Таким образом, мать и сестра принуждены были ждать возвращения Джонни.
– Расскажи пожалуйста, Джон, как ты сделал это? – спросила мать, обнимая сына, лишь только отворилась дверь.
– Расскажи, как ты спас жизнь графа? – спросила Мэри, стоявшая позади матери.
– Неужели его сиятельство был бы убит, если бы ты не подоспел на помощь? – спрашивала мистрис Имс.
– И он очень сильно избит? – спросила Мэри.
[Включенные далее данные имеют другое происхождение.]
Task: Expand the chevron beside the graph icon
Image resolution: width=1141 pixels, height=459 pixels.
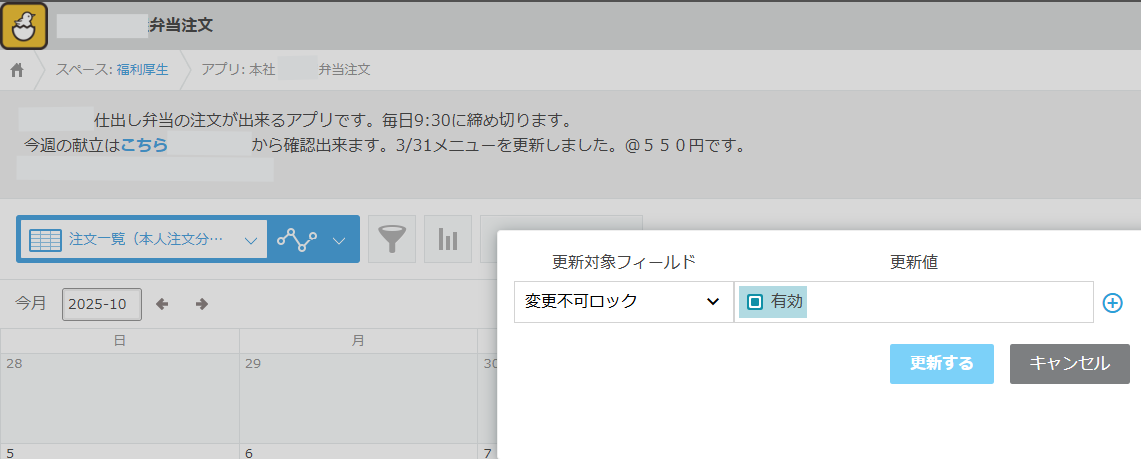Action: tap(339, 240)
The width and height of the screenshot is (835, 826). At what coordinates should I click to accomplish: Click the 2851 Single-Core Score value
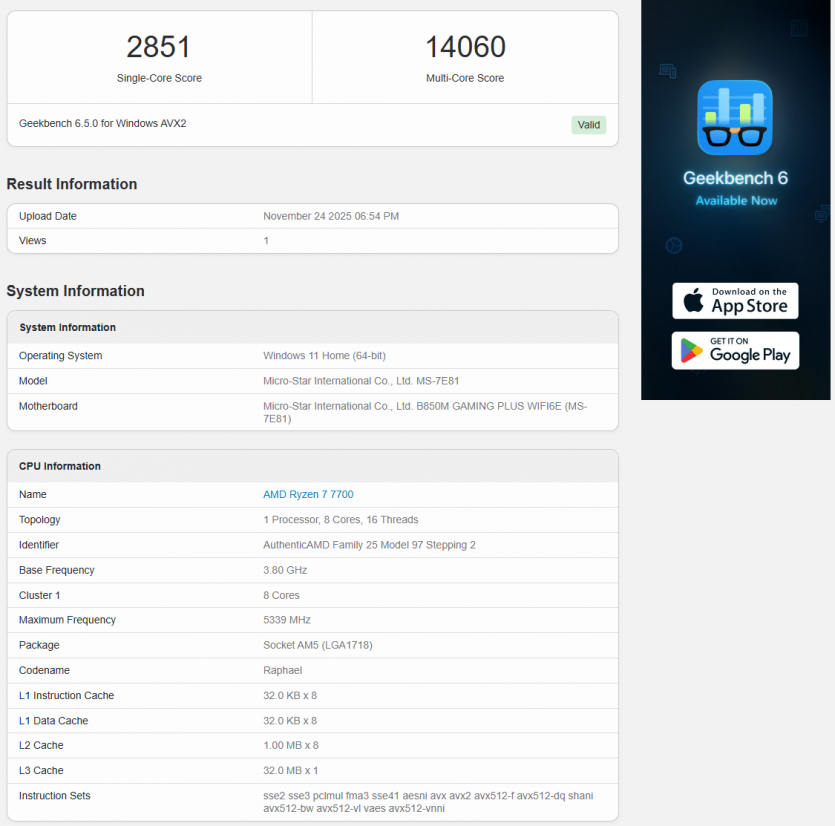coord(158,47)
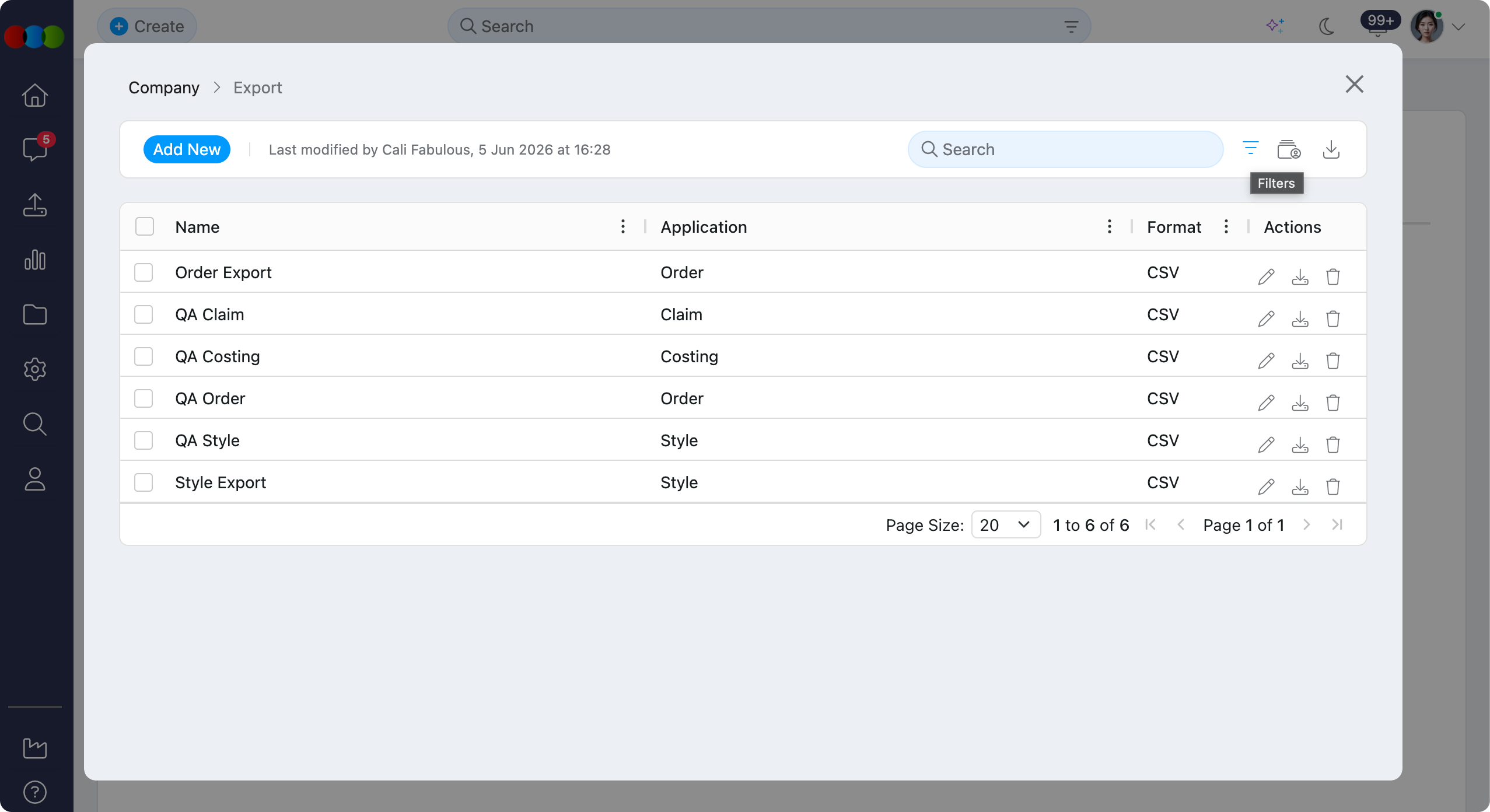Viewport: 1490px width, 812px height.
Task: Go to Company in the breadcrumb
Action: [x=164, y=88]
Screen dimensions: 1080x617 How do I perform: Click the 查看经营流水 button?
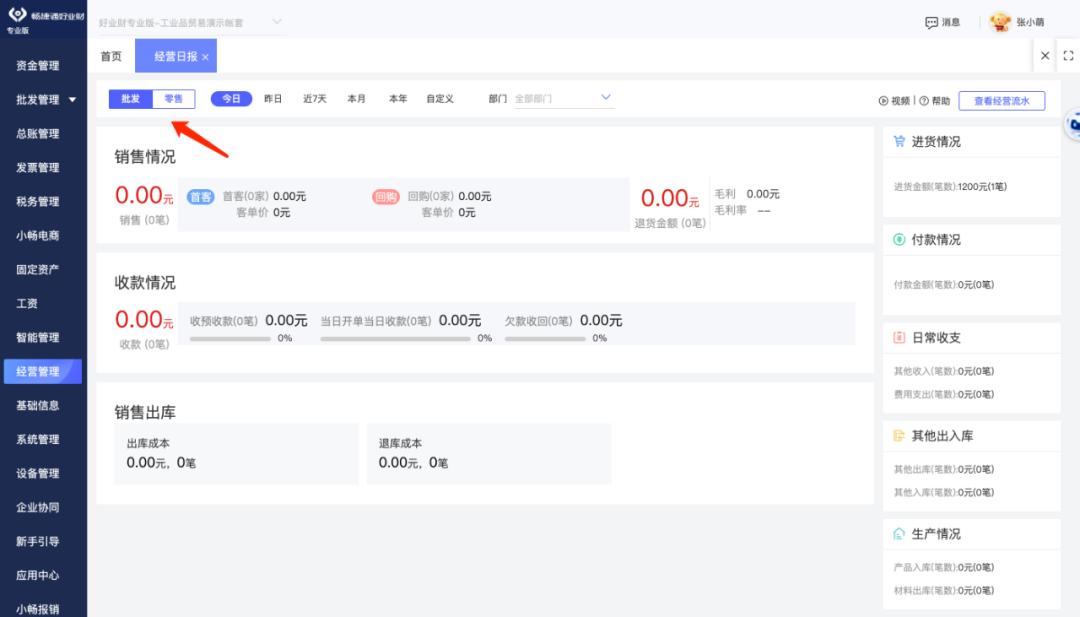1004,100
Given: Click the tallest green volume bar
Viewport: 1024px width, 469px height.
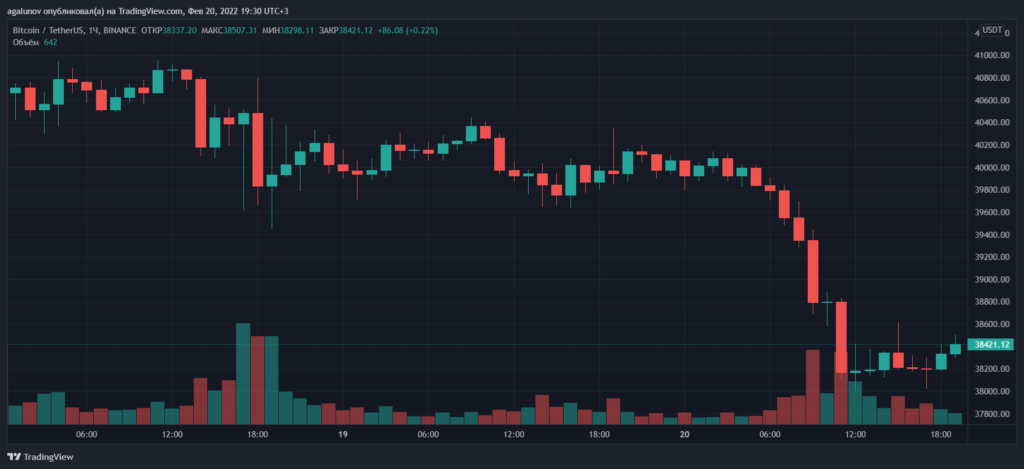Looking at the screenshot, I should pos(243,375).
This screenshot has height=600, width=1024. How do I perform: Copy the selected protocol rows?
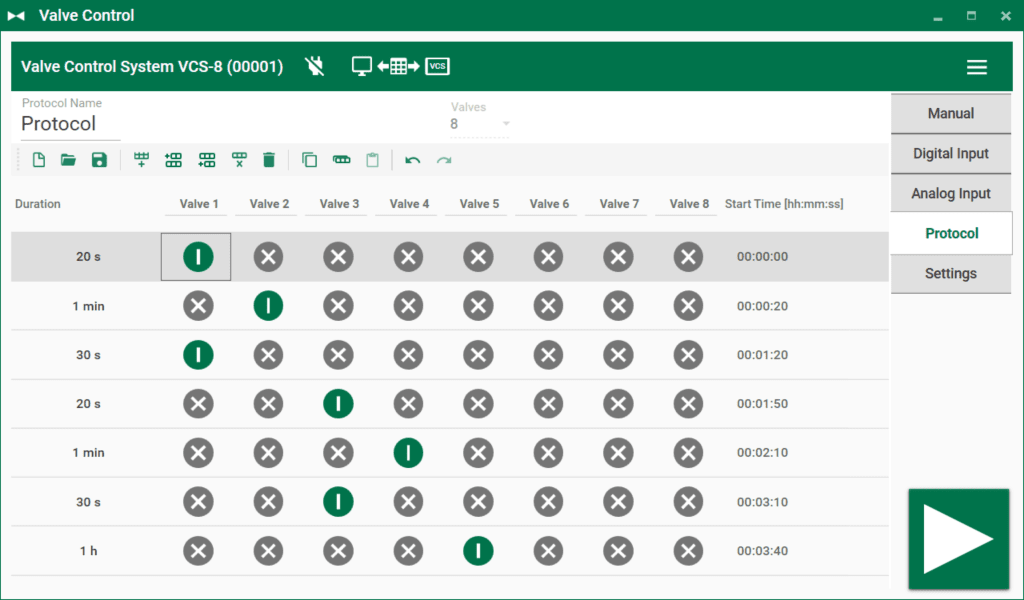[x=309, y=159]
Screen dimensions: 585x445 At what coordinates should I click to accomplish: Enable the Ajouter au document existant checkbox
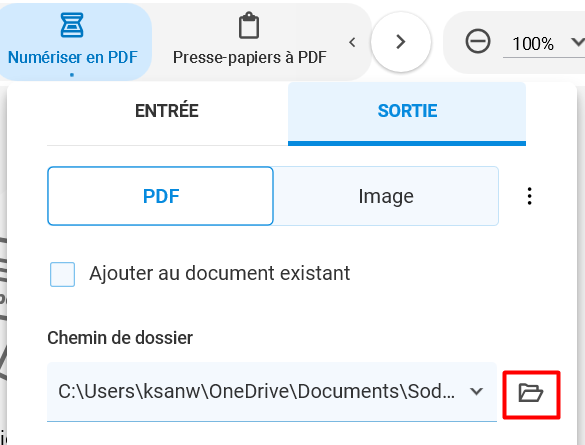pyautogui.click(x=62, y=274)
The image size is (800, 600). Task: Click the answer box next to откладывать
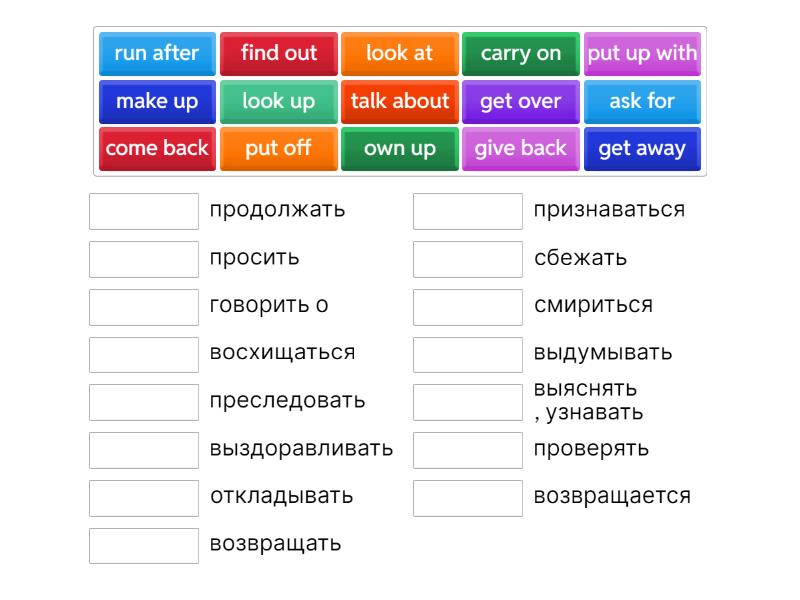pyautogui.click(x=143, y=497)
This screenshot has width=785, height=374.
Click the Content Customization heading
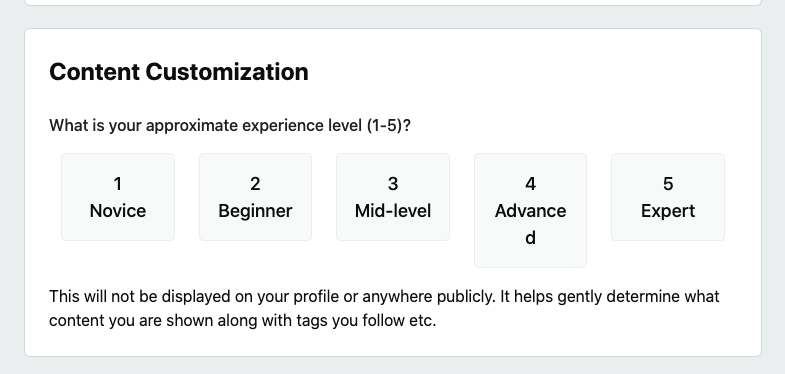click(179, 72)
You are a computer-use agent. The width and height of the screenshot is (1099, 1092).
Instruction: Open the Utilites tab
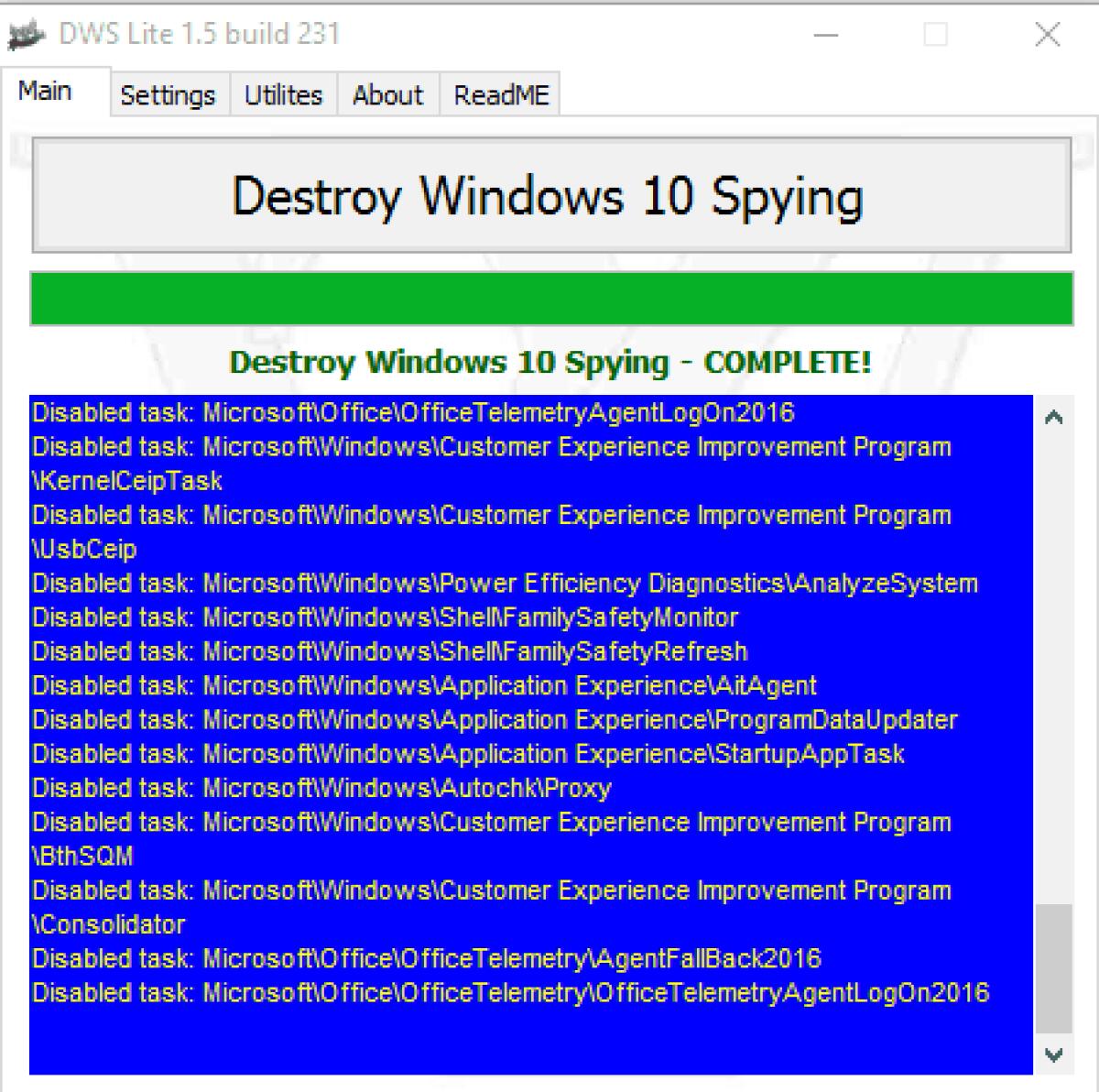pos(282,94)
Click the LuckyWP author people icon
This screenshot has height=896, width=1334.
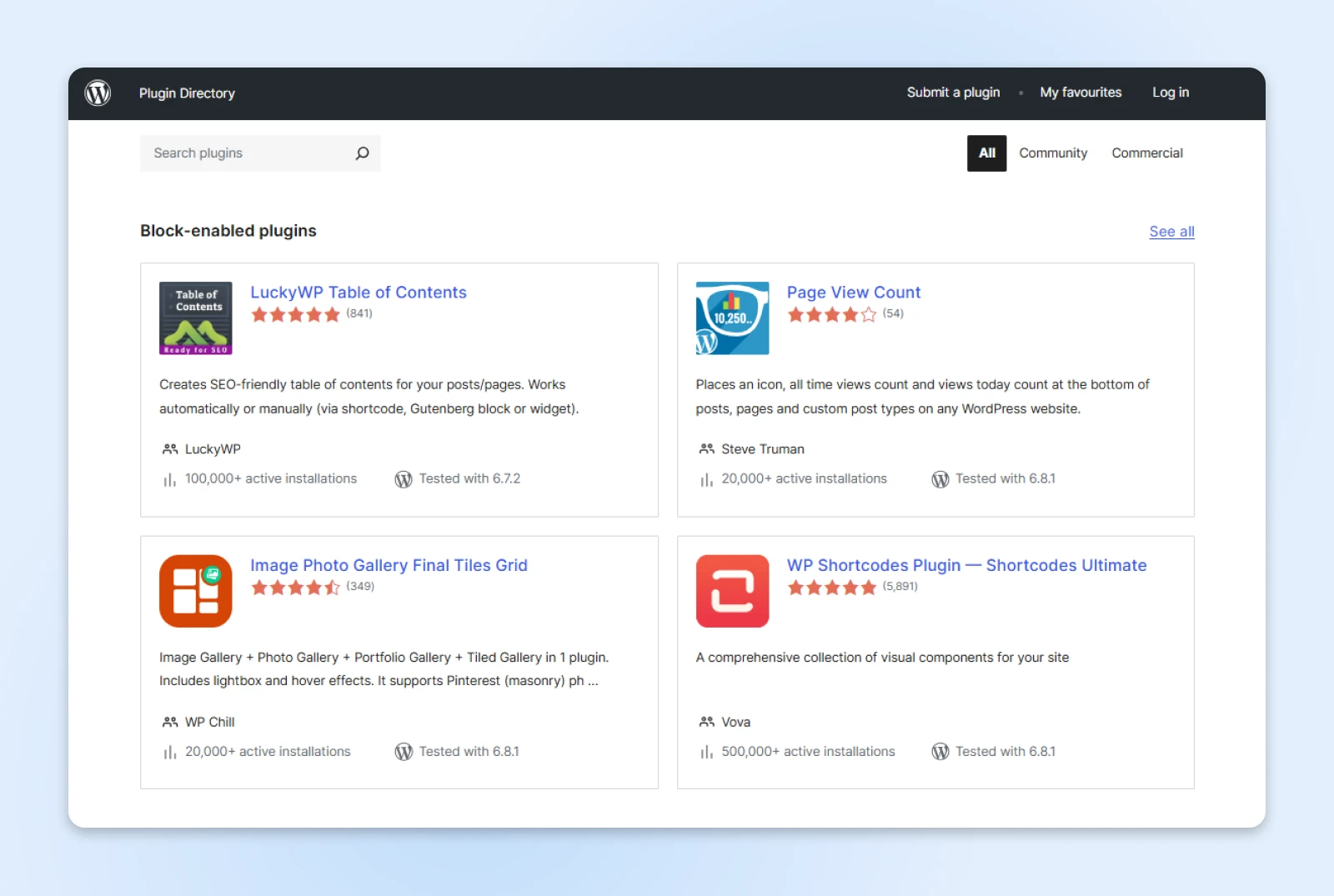(170, 449)
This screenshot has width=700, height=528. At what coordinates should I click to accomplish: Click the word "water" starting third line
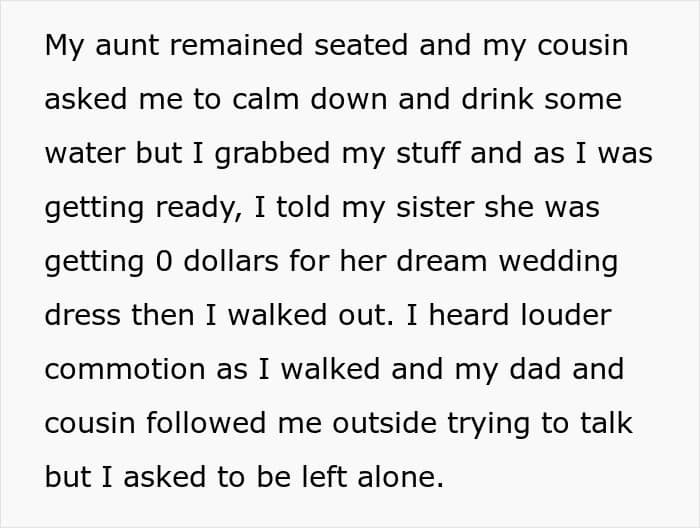tap(85, 154)

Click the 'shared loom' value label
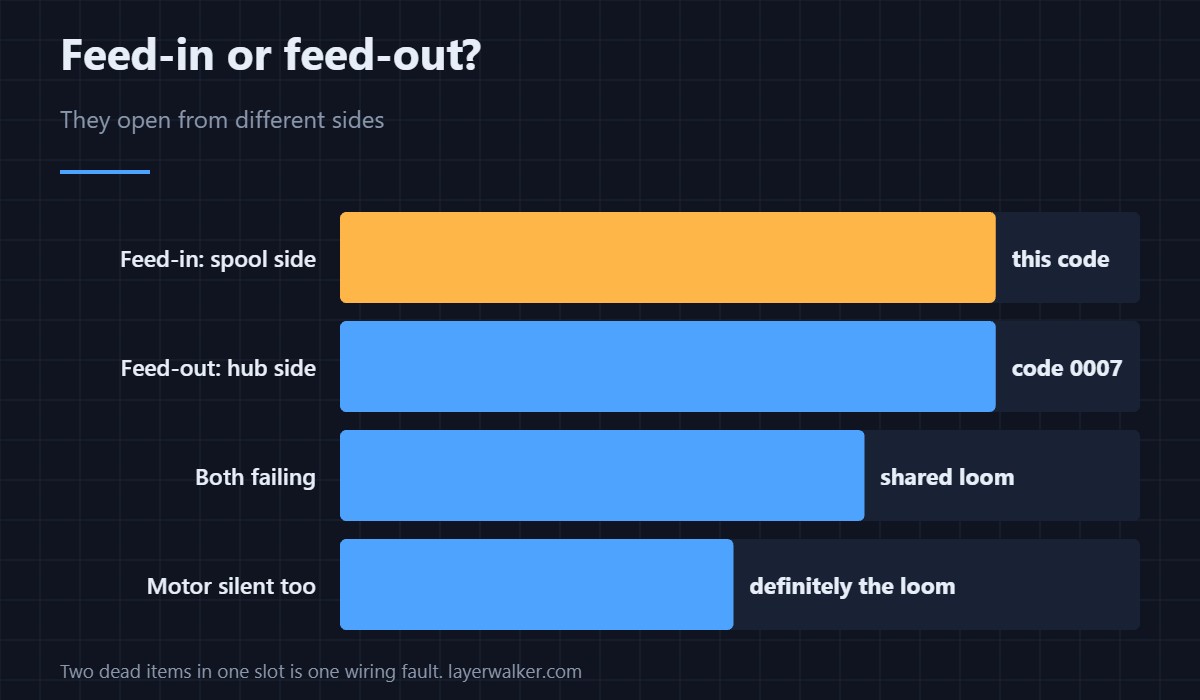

– О, вздор! – отвечал Джонни, на которого результаты дневных подвигов вместе с портвейном графа все еще производили неприятное впечатление.
При обыкновенных случаях мистрис Имс рассердилась бы на подобный ответ своего сына, но в настоящую минуту она смотрела на него как на человека, стоявшего весьма высоко в общем мнении, и потому не чувствовала ни малейшей обиды.
– Расскажи, Джонни, пожалуйста. Нам непременно хочется узнать, как было дело.
– Да, право, нечего рассказывать, кроме разве того, что на графа бросился бык в то время, как я проходил мимо его поля, я прибежал на это поле, помог графу, и потом он заставил меня остаться у него отобедать.
– Однако его сиятельство говорит, что ты спас ему жизнь, – сказала Мэри.
– Благодаря Провидению, – прибавила мать.
– Граф подарил мне золотые часы с цепочкой, – сказал Джонни, вынув из кармана графский подарок, – признаться, я давно нуждался в часах. Мне не хотелось, однако же, брать их.
– С твоей стороны было безрассудно отказаться от них, – сказала мать, – я от души радуюсь, что ты был так счастлив. Помни, Джонни, когда тебе встречается счастье, не отворачивайся от него.
Наконец нежность матери и сестры заставили Джонни растаять, и он рассказал им всю историю. Боюсь только, что при описании подвигов графа, вооруженного лопаткой, он едва ли отзывался о своем патроне с достодолжным уважением.